Mudfish/hauhau/waikaka/kōwaro are small, native freshwater fish regarded as a taonga (treasured) species to iwi.
They are eel-like in appearance, with long, stocky bodies, thick slippery skin, and no scales. Mudfish are found in swampy lowland habitats such as wetlands, pākihi, pools in swamp forests and slow-flowing streams and drains. However the Chatham Island mudfish are an exception, as they live around the margins of peat lakes.
Mudfish vary in size between species, but adults grow to around 9–12 cm long. Some of the largest mudfish found have been up to 17.5 cm in length.
There are five species of mudfish in New Zealand, all of which are either 'At Risk' or 'Threatened' under the NZ Threat Classification System.
Northland/burgundy mudfish are found only in Northland, around Kerikeri and Ngawha— populations are confined to a small area within a 25 km radius of Lake Omapere.
Black mudfish are found in a variety of wetland types from Waikato to the far north.
Brown mudfish are the most widespread mudfish species in New Zealand, found in Taranaki, the lower North Island, and the West Coast of the South Island.
Chatham Island mudfish are the most recently discovered NZ mudfish species. So far, they are only known from three lakes and a stream on Chatham Island.
Canterbury mudfish are the most threatened of New Zealand's mudfish species. They are found in a limited number of waterways in the Canterbury Plains, between the Ashley River (in the north) and the Waitaki River (in the South).
More information about this species can be found on the Canterbury mudfish website.
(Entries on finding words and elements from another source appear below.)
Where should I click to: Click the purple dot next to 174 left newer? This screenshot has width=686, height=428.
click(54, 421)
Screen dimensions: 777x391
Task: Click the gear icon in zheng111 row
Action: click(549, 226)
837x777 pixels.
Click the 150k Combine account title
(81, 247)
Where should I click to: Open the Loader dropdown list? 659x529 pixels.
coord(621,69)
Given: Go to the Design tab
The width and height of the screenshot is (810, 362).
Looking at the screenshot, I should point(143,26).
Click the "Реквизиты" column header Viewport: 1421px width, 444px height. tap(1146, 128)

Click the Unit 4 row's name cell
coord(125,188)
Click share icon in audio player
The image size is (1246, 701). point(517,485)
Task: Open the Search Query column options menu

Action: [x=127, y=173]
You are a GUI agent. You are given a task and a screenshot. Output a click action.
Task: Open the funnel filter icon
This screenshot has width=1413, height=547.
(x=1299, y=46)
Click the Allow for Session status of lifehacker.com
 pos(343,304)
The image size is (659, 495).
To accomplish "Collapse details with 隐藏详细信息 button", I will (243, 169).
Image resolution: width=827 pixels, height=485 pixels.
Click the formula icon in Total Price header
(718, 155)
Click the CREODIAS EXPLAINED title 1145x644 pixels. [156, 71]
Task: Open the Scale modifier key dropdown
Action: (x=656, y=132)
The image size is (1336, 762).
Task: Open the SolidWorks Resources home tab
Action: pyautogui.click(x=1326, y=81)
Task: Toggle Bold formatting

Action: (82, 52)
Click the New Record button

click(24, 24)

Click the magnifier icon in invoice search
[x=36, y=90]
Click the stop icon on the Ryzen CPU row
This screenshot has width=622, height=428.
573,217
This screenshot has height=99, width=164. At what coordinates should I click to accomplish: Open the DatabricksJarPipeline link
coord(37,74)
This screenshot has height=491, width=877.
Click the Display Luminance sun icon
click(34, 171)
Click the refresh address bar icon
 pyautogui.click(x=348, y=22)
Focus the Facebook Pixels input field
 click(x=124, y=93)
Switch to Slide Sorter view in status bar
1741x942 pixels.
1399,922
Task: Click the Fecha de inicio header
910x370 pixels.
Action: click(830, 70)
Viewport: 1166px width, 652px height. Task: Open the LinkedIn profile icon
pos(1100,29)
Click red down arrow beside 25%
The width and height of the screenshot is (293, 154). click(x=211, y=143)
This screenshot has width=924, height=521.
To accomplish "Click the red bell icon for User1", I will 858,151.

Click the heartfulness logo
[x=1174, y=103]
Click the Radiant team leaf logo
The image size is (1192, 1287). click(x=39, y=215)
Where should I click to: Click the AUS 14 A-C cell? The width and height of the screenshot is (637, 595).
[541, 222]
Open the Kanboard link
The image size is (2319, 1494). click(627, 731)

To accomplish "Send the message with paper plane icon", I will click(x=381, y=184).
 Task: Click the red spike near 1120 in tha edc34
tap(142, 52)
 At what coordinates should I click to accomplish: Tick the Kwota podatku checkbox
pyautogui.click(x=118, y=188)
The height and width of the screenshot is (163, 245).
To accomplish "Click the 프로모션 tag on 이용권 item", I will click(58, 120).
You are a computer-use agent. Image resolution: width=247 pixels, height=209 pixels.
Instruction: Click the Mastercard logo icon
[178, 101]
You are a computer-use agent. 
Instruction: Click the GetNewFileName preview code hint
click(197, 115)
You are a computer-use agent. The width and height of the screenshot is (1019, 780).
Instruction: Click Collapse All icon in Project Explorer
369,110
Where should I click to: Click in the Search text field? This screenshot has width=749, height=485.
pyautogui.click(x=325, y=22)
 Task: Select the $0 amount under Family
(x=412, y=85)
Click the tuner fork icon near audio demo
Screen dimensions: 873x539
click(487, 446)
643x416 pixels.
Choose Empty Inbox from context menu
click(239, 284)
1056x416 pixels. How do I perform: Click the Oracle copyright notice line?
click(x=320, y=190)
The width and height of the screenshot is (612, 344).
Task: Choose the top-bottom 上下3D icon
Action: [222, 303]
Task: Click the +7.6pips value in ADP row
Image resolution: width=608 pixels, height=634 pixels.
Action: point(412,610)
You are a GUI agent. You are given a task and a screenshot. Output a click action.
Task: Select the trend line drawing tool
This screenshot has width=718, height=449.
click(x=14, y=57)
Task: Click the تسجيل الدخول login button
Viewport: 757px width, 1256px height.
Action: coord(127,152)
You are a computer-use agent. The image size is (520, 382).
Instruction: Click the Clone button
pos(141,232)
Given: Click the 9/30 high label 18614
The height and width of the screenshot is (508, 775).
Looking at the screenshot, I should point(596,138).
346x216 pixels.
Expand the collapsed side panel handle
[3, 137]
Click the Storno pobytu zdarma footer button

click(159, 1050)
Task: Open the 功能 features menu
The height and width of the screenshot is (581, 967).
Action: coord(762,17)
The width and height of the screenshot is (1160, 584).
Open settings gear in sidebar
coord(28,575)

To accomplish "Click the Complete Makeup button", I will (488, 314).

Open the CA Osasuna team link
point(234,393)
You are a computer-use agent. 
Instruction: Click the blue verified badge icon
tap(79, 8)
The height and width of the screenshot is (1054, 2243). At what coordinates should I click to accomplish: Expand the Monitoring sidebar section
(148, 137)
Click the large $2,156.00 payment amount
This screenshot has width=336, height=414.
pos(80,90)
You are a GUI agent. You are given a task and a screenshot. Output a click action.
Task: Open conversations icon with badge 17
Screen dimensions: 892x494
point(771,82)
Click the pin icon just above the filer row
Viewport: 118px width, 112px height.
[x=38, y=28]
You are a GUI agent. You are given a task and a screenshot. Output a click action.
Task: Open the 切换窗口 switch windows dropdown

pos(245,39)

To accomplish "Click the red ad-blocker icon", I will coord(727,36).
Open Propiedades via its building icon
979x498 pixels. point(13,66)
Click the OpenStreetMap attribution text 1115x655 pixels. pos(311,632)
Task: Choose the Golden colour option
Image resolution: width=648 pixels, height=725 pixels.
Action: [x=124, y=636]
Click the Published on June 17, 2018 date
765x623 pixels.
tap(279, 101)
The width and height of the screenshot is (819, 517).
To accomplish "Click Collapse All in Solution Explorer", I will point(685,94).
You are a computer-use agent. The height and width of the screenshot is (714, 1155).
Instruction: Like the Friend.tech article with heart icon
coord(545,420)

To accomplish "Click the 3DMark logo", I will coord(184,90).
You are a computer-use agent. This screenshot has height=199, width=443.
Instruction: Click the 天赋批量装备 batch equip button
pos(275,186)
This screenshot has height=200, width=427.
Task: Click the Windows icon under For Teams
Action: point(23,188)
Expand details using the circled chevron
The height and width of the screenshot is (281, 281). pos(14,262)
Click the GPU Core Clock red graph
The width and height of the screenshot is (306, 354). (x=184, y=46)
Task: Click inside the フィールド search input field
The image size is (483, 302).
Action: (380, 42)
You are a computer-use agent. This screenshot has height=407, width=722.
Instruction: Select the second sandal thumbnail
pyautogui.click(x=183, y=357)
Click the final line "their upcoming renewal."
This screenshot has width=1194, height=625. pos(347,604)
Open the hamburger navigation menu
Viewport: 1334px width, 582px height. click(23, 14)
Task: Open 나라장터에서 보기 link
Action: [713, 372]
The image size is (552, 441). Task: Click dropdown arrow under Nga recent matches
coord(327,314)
Canterbury mudfish: the most threatened of New Zealand's mudfish species
Mudfish were once widespread throughout lowland wetland habitats, but are now found at a relatively small number of sites, many of which are on private land. The Department of Conservation is working with landowners to protect these key remaining habitats.
A very special fish
Mudfish have the ability to survive during times when there is no surface water—something most other fish can't do!
Brown mudfish: the most widespread mudfish species in New Zealand
During these 'dry' periods, their metabolism slowly drops and they absorb oxygen through their skin. Mudfish can usually only cope with short periods of time without water, but have sometimes been known to survive for several months after surface water dries.
However, surviving during 'dry' periods is very hard on mudfish, and after water returns mudfish are often thin, in poor condition, and can have lower breeding success.
Mudfish need to have damp surroundings and cover, such as logs, tree roots and vegetation, to keep them alive during these times. When surface water returns, they become active again immediately—ready to swim, eat and breed.
Their ability to survive in these conditions means that mudfish can live in places other fish can't.